Are You a Compassionate Leader?

Are You a Compassionate Leader?

Managers and compassionate are not a consistent partnership.

And that's a problem.

Leaders who lack compassion for their people are called bosses.

No one loves a boss.

But if I asked you to describe your favorite manager, "feeling cared for" would probably be included.

Why is that?

Because "people don't care how much you know until they know much you care."

Even the most task-oriented, emotionless, robot-like humans would agree with that statement.

Managers and compassion don't have to be mutually exclusive and here's how it can happen.

Start by caring for your people as humans before workers.

That doesn't mean excusing them for poor results, but it means giving them the benefit of the doubt.

Your job as manager is to serve your team, not control them.

When people feel valued, appreciated and respected it's based on the way you treat them (also an extension of the relationship in most cases).

You can still hold your team accountable and deliver tough feedback without damaging the relationship.

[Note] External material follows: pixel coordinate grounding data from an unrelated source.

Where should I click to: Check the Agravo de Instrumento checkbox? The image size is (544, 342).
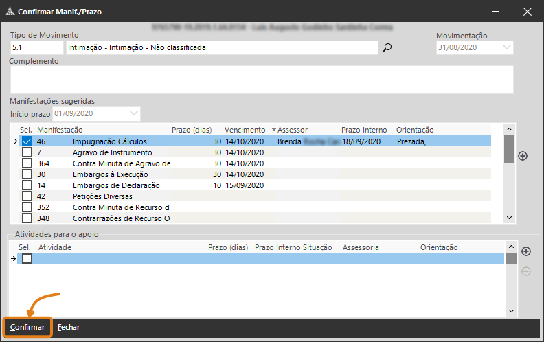click(x=27, y=152)
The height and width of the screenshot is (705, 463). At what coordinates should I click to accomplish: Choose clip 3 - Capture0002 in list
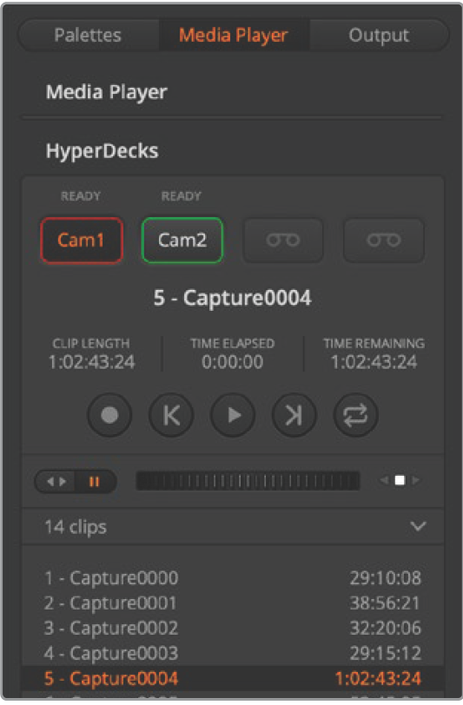click(233, 628)
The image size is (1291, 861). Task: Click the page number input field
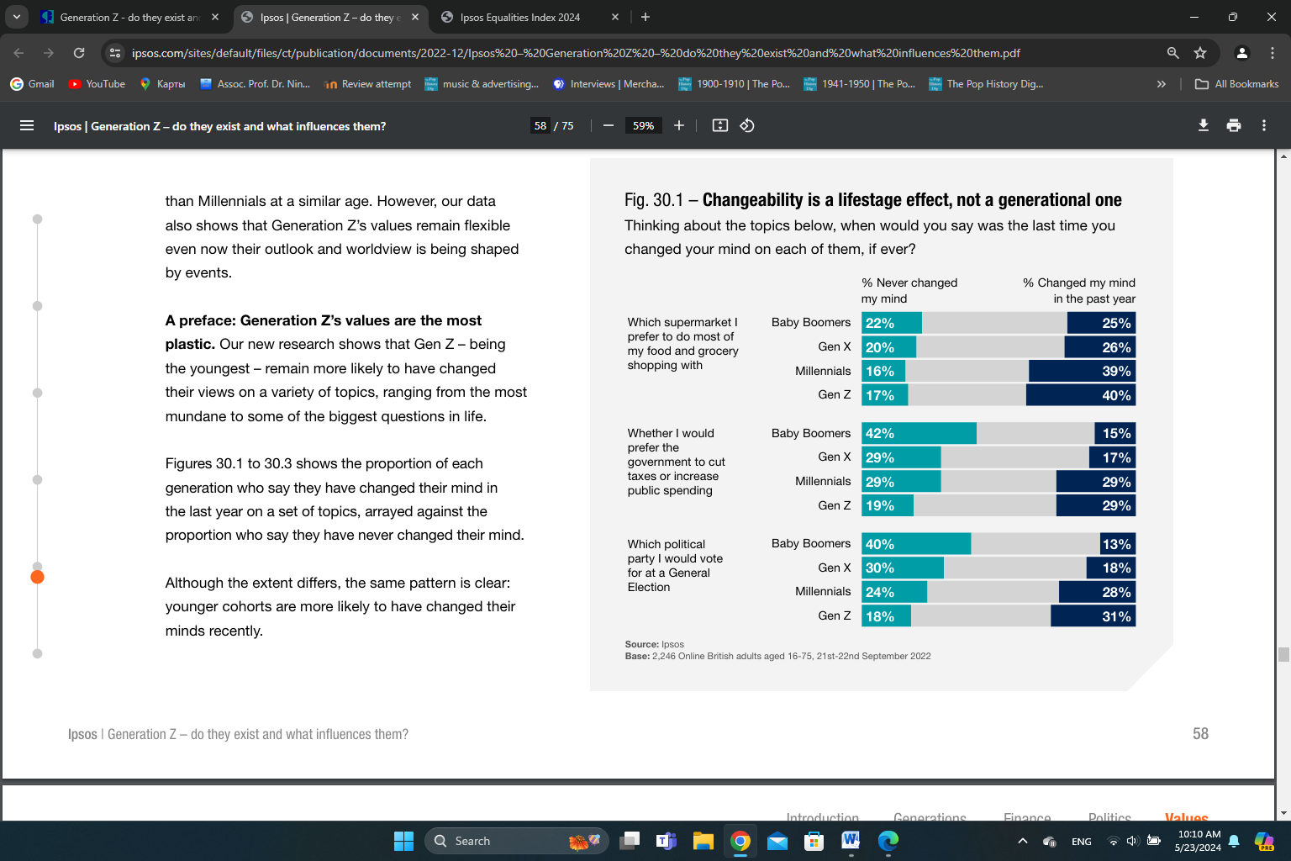pyautogui.click(x=540, y=125)
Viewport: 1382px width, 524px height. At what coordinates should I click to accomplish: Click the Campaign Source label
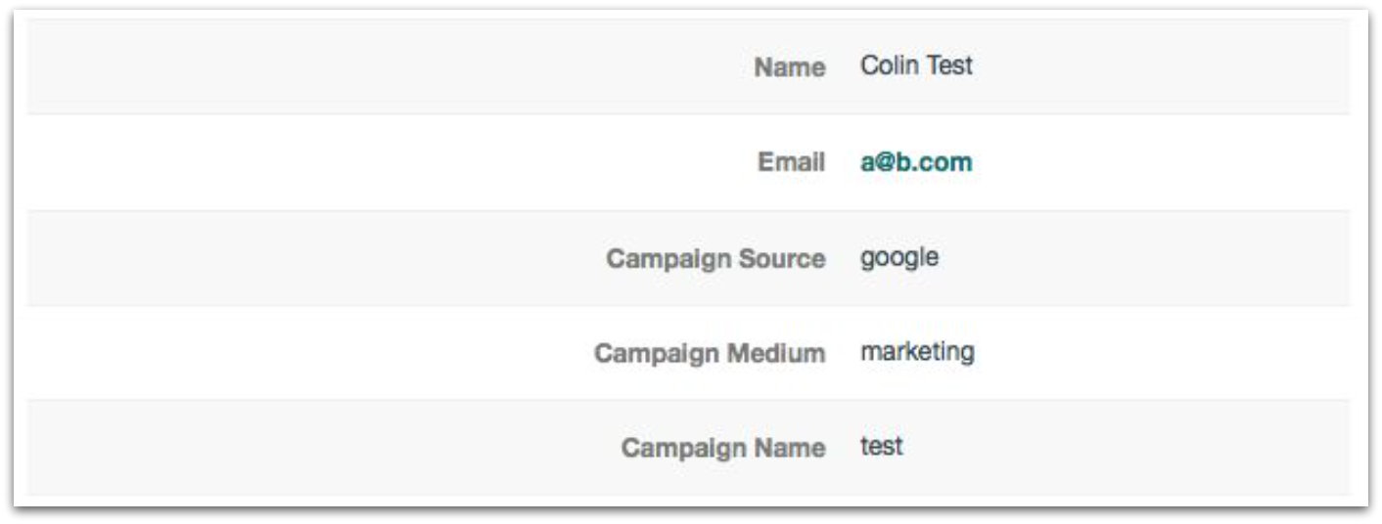(x=715, y=259)
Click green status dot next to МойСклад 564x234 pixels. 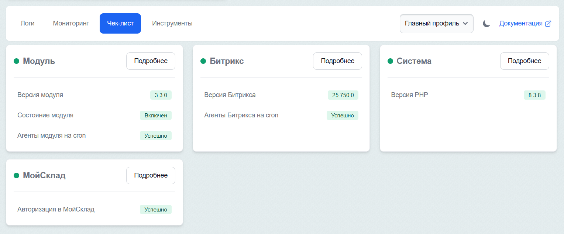coord(16,176)
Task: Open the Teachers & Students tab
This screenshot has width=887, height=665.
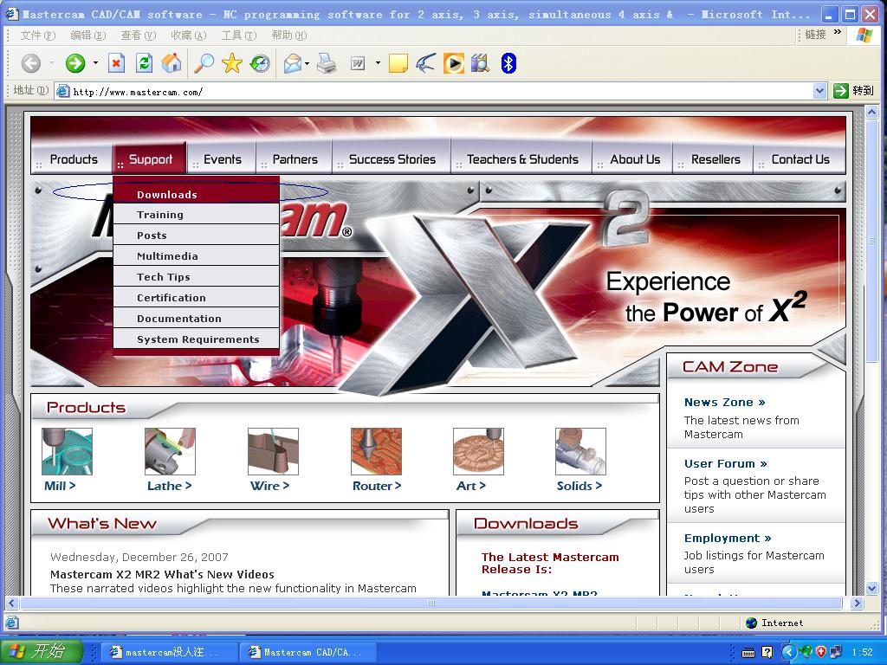Action: tap(521, 159)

Be objective with the facts while subjective (tactful) with the delivery.

A compassionate approach is rooted in how well you know your teammates' personalities.

Currently we're in a tough economy.

Some managers even have to layoff team members.

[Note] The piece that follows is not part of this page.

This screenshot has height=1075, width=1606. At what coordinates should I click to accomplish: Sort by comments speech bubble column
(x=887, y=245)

It doesn't get any harder than that.

Believe it or not, you can still do that with compassion.

Showing compassion goes beyond empathy (putting yourself in the other person's shoes).

It's being sympathetic during a time of suffering.

As a manager, adversity will hit each team member at some point.

How you handle it reveals your compassion level.

The reason why compassion isn't higher on the list of desired skills for managers is because it's a soft skill.

If hard skills get you the job, soft skills get you promoted.

I'll go even further and say a lack of soft skills lowers your ceiling for growth potential (or can even get you demoted or fired).

But when you show compassion as a manager, more grace is given to you by your people.

Mistakes are mistakes (even when well intentioned), but how you handle them as a manager will be mirror by your people.

Consider what's going on in our world today and it's hard to imagine an effective leader that doesn't display compassion.

Managers are more relatable when they show kindness in hardship.

In fact, compassion may be the impression left once both parties part ways (new job).

Great leaders care about their people.

And that care is shown through compassion.

So if you're doing that as a manager, keep it up.

But if it sounds too hard, maybe managing is not for you.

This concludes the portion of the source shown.